◆ Problem set:
a: In the passage on ICD therapy, rewrite the paragraph beginning "Studies in the early 1980s" as a short bulleted list that keeps its main facts.
b: Translate this sentence from the passage on ICD therapy into Spanish: "Most patients randomised to the antiarrhythmic arm of the trial were treated with amiodarone."

Studies in the early 1980s showed that recurrence rates were high for patients presenting with a malignant arrhythmia unrelated to myocardial ischaemia or infarction. Survivors of cardiac arrest, those presenting with sustained monomorphic VT and unexplained syncope in the presence of heart disease clearly are patients at high risk for sudden cardiac death. A series of clinical trials completed in the recent past have confirmed the uniform survival benefit from ICD therapy in such patients (AVID, CASH, CIDS) when compared to therapy with amiodarone or sotalol. In the largest prospective randomised trial (Antiarrhythmics versus Implantable Defibrillators Trial – AVID trial), the ICD reduced mortality by 39% at 1 year and 31% at 3 years. Most patients randomised to the antiarrhythmic arm of the trial were treated with amiodarone.

With remarkable improvements in ICD technology allowing easier implantation, the ICD is being embraced increasingly and earlier in the course of cardiac disease. Attention has now turned to primary prevention of sudden death. For patients with asymptomatic non-sustained VT, there appears to be a clear survival benefit from ICD in the presence of a remote myocardial infarction, LVEF <40%, and inducible VT at electrophysiological study (MADIT, MUSTT). Interestingly, this benefit cannot be extrapolated to patients without nonsustained VT or inducible VT. The CABG patch trial that randomised patients with LVEF <36% and positive signal averaged ECG to ICD or not during elective bypass surgery failed to show a survival benefit. The role of the ICD in primary prevention of sudden death in non-ischaemic dilated cardiomyopathy is also unclear at this time. Clinical trials are in progress.

The benefit from an ICD appears to be greatest for patients with severe LV function and additive to conventional therapy with ACE inhibitors and beta adrenergic blockers. In the AVID trial for example, survival benefit with ICD was observed only when LVEF was less than 35%. Similarly, in the primary prevention trials, the mean LVEF was 30%. One could advance the argument that the ICD should be reserved for those with the worst LV function. Unfortunately, such patients have competing causes for mortality such as pump failure and electromechanical dissociation that are responsible for 50% of deaths. On the other hand, patients with little or no impairment of LV function and a single tachyarrhythmic event usually have late and rare recurrence leading to sudden death. An ICD can potentially restore them to near normal life expectancy in the absence of ongoing myopathic process. The long term studies requiring more than one life span of an ICD are not available to define the true value of
ICD therapy in such patients.

◆ Records:
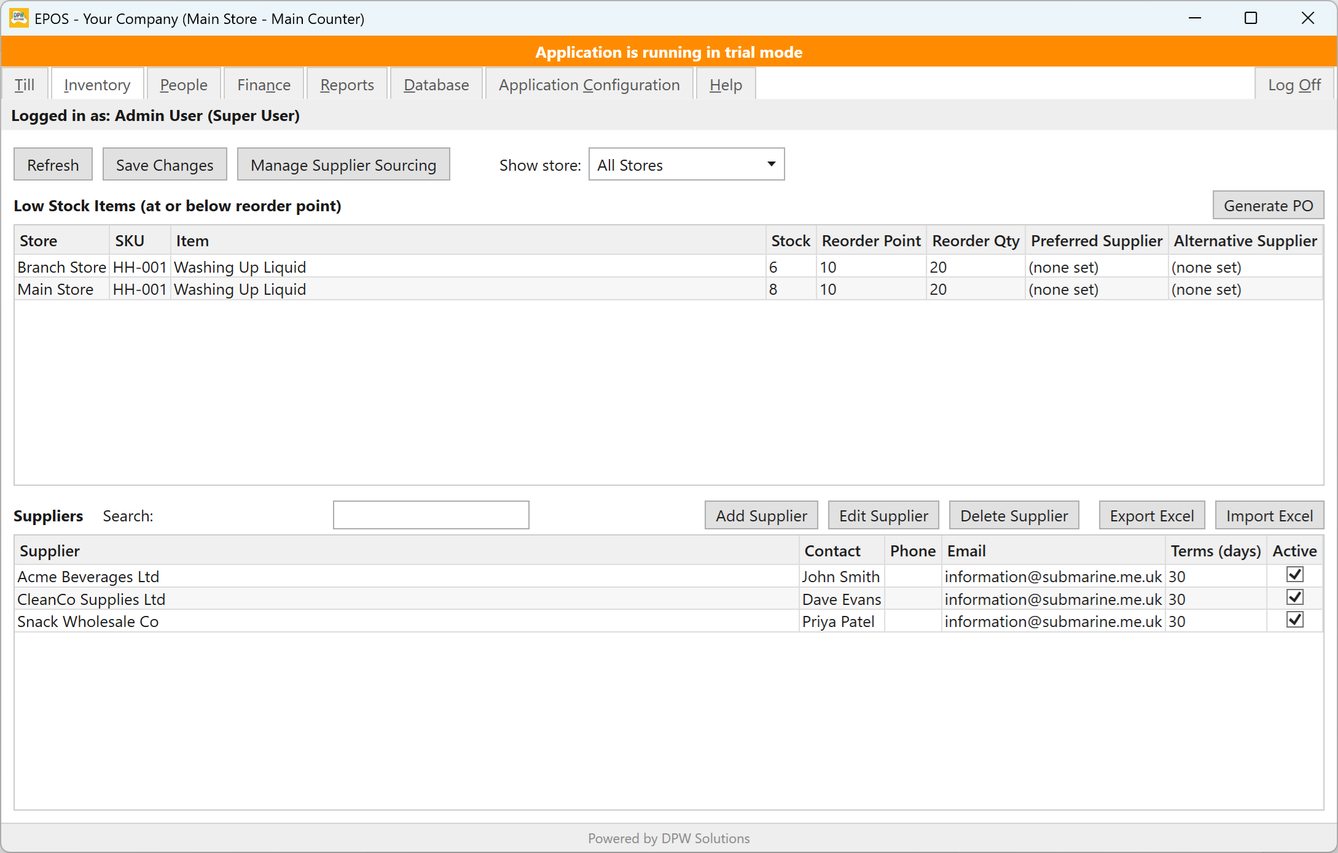Viewport: 1338px width, 853px height.
Task: Uncheck Active for Acme Beverages Ltd
Action: click(x=1294, y=575)
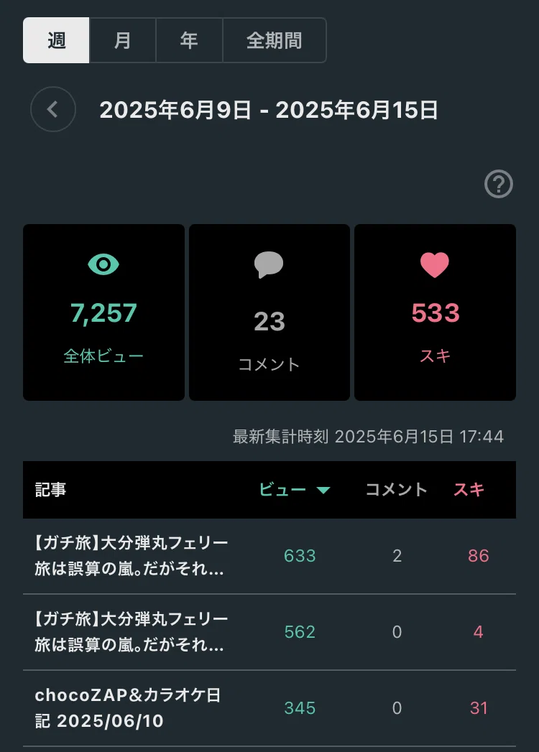The image size is (539, 752).
Task: Sort the table by コメント column header
Action: (397, 489)
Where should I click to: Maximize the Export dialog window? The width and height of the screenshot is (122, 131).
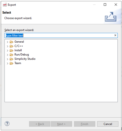pos(105,5)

◆ Expected outputs:
a:
- Early 1980s studies found high recurrence rates in patients presenting with a malignant arrhythmia unrelated to myocardial ischemia or infarction.
- High-risk patients for sudden cardiac death: cardiac arrest survivors, and those with sustained monomorphic VT or unexplained syncope in the presence of heart disease.
- Recent trials (AVID, CASH, CIDS) confirmed a uniform survival benefit from ICD therapy over amiodarone or sotalol in these patients.
- In AVID, the largest prospective randomized trial, the ICD cut mortality by 39% at 1 year and 31% at 3 years.
- Most patients in the antiarrhythmic arm of AVID received amiodarone.

b: La mayoría de los pacientes asignados aleatoriamente al grupo antiarrítmico del ensayo recibieron tratamiento con amiodarona.